| Instructions for the task |
Copy the data exactly from the line that contains "Shipping & Returns (423, 885)" through the line that contains "Akçakale (577, 599)", keeping both end lines and leaving out everything else.

| Listed entries |
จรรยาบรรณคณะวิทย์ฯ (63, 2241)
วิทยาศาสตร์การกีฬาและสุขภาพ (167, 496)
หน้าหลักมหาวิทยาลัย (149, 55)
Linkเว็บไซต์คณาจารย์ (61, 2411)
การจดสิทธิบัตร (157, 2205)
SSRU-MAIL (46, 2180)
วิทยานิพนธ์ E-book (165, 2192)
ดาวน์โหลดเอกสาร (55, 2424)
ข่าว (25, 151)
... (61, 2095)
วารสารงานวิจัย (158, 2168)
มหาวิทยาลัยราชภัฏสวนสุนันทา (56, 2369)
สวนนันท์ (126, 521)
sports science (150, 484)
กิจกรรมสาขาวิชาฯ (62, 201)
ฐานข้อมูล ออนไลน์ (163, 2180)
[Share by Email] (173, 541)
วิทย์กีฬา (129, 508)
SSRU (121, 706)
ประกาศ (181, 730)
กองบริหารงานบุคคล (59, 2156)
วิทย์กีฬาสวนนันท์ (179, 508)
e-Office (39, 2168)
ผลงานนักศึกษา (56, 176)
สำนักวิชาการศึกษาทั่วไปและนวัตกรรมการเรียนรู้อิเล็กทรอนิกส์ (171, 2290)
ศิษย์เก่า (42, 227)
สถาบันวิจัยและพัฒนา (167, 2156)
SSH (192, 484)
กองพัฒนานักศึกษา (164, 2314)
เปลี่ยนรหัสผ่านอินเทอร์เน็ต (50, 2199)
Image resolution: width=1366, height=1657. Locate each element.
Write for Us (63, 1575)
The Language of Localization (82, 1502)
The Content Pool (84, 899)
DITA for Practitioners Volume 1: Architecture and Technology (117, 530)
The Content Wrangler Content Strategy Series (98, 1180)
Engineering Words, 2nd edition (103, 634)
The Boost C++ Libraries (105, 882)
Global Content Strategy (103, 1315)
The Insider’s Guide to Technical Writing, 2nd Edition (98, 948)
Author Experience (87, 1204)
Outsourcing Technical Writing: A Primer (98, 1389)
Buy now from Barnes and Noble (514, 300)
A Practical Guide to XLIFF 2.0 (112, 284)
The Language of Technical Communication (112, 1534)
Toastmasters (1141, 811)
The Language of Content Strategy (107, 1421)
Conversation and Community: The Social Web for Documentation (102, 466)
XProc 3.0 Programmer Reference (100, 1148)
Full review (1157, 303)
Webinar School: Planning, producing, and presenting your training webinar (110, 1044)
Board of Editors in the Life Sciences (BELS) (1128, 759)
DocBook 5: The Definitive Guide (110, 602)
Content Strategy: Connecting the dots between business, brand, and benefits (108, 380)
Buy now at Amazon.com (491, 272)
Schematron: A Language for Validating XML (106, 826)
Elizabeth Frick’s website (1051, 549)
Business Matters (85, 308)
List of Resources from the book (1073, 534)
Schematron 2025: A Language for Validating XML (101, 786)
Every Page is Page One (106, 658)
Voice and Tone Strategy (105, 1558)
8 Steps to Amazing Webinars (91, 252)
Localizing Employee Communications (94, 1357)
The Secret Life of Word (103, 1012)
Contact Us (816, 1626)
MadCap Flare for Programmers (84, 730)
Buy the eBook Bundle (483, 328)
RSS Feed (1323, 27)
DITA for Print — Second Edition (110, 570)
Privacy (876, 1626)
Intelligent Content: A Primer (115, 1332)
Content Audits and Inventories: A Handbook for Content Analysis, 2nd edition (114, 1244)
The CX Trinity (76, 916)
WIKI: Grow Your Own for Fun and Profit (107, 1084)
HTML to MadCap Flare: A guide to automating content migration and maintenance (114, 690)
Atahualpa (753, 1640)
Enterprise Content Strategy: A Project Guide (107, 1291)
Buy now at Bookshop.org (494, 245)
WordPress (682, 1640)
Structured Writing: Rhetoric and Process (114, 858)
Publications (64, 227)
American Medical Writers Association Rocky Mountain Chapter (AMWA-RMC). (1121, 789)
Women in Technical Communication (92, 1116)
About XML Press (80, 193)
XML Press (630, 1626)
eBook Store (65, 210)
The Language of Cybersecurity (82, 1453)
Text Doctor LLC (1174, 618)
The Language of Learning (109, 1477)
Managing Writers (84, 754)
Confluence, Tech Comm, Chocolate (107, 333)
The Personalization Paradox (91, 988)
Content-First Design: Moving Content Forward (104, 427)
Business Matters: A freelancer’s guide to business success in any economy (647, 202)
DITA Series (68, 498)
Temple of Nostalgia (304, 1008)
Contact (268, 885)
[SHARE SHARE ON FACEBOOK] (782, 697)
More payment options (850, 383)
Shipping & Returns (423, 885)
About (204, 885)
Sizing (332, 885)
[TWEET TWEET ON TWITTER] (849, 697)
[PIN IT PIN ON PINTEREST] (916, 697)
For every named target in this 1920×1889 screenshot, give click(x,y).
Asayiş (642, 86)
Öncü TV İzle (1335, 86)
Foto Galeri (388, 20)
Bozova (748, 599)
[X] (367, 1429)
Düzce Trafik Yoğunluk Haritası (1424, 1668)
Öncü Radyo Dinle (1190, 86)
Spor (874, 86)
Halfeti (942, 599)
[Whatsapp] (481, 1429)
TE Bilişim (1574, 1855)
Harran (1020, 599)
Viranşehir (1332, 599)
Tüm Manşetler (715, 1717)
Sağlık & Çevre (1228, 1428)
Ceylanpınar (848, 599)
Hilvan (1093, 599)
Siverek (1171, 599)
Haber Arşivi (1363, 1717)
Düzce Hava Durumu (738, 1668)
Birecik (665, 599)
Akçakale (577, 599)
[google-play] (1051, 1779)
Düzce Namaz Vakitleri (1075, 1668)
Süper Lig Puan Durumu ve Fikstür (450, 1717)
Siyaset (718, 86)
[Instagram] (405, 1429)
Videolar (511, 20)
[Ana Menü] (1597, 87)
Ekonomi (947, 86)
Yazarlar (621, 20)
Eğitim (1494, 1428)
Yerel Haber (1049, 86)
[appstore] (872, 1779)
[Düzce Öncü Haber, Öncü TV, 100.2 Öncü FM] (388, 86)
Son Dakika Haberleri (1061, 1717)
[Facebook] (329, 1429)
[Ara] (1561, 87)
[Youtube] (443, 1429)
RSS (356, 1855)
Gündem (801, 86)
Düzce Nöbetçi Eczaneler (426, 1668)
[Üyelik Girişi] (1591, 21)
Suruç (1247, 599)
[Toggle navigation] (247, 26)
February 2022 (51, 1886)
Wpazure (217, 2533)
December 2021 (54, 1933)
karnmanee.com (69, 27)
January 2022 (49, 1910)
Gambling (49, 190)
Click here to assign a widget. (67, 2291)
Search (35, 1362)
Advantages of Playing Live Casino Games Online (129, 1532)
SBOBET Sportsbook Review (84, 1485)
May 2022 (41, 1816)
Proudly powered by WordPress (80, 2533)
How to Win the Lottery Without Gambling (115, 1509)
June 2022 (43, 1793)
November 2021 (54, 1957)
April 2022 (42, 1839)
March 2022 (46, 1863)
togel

| Result |
Shipping & Returns (423, 885)
About (204, 885)
Sizing (332, 885)
[TWEET TWEET ON TWITTER] (849, 697)
[PIN IT PIN ON PINTEREST] (916, 697)
For every named target in this 1920×1889 screenshot, give click(x,y).
Asayiş (642, 86)
Öncü TV İzle (1335, 86)
Foto Galeri (388, 20)
Bozova (748, 599)
[X] (367, 1429)
Düzce Trafik Yoğunluk Haritası (1424, 1668)
Öncü Radyo Dinle (1190, 86)
Spor (874, 86)
Halfeti (942, 599)
[Whatsapp] (481, 1429)
TE Bilişim (1574, 1855)
Harran (1020, 599)
Viranşehir (1332, 599)
Tüm Manşetler (715, 1717)
Sağlık & Çevre (1228, 1428)
Ceylanpınar (848, 599)
Hilvan (1093, 599)
Siverek (1171, 599)
Haber Arşivi (1363, 1717)
Düzce Hava Durumu (738, 1668)
Birecik (665, 599)
Akçakale (577, 599)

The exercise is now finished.